Digital Rennaissance Paradise

The space we're in affects us.

You may have heard us refer to the world our brand lives in as a "Rennaissance Paradise," and this is because we believe the world of Web3 is on the cusp of entering its own Renaissance.

If you were around for the design evolution of Web 2.0, you would understand what we mean by this.

The aesthetic during the early days of Web2 consisted of beveled and embossed buttons, rounded corners, bright colors, and some unsightly gradients.

However, this changed as time progressed.

As developers, designers and artists had only just been granted access to the world of digital design and tools, it took some time before a more refined aesthetic emerged.

The world of Web 3 is still blossoming, but you can see the early signs of a renaissance in its design, with more attention being paid to crafting how the digital world looks and feels rather than simply defaulting to the "CyberPunk Aesthetic" that we believe is overly relied on in the digital space.

The aesthetic of the digital world we live in, like the Renaissance, is constantly evolving, and we're not quite there yet, which is where BLOOM comes in.

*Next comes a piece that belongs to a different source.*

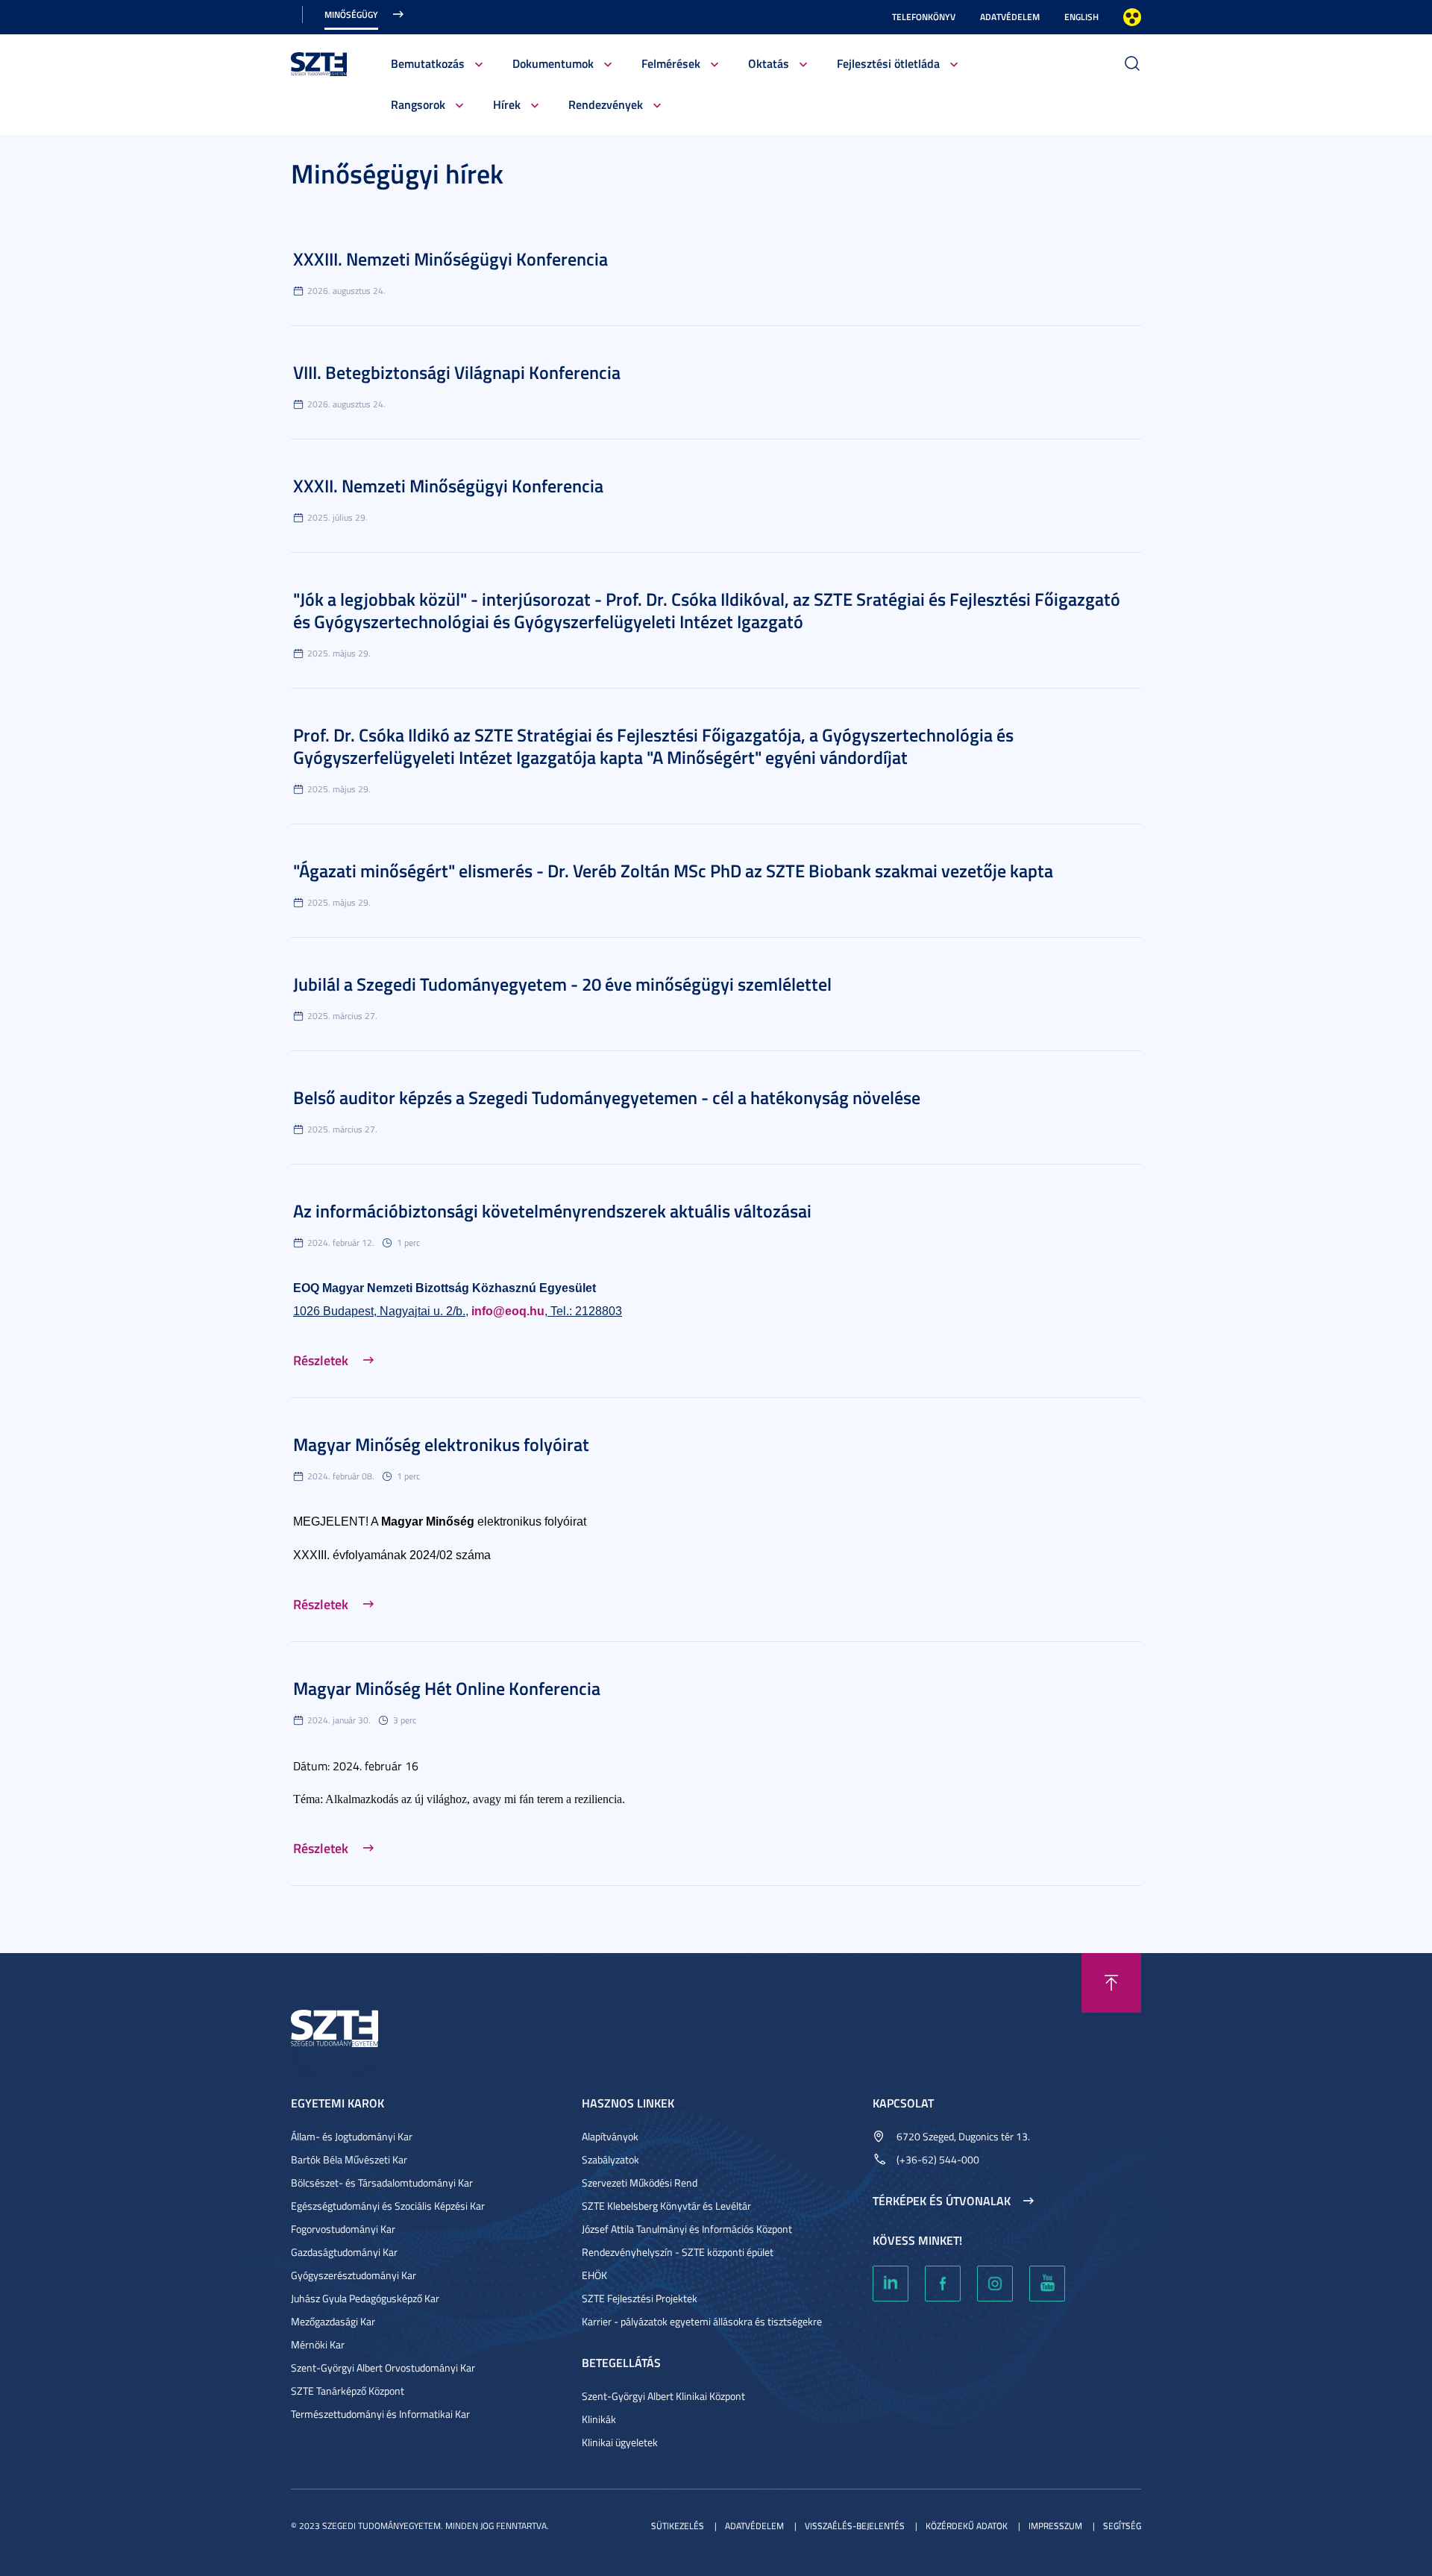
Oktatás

As we approach an immaterial existence, we should remember that technology will only enhance what it means to be human. We can still enjoy the traditions, culture, and environments that have brought us to where we are today while using technology as a tool for our next evolution as human beings.

There will come a time when we may spend most of our waking lives in a digital world.

Let's be honest. No one wants to spend that time in inorganic and artificial environments such as an all-metal spaceship or bland white room without any plant life.

Humans need nature.

Emotional Design

Just as the world's greatest architects pay attention to how a space influences how you feel, we should be paying the same attention to our digital world as we are emotional beings, after all.

Architectural psychology is the invisible bond between humans and the spaces we're in.

It's similar to how we feel about someone—when we're home, we feel relaxed, peaceful, or energized by our surroundings.

The space we're in affects us.

Specialized cells in the hippocampal region of our brains are attuned to the geometry and arrangement of the spaces we inhabit, and we know that buildings and cities can affect our mood and well-being.

Architecture is all about creating spaces that enhance our lives, not removing us from that emotion.

Whether sitting in the living room on your favorite chair, sipping a cup of coffee or strolling through a luscious green park, the feeling is about interacting with the space around you.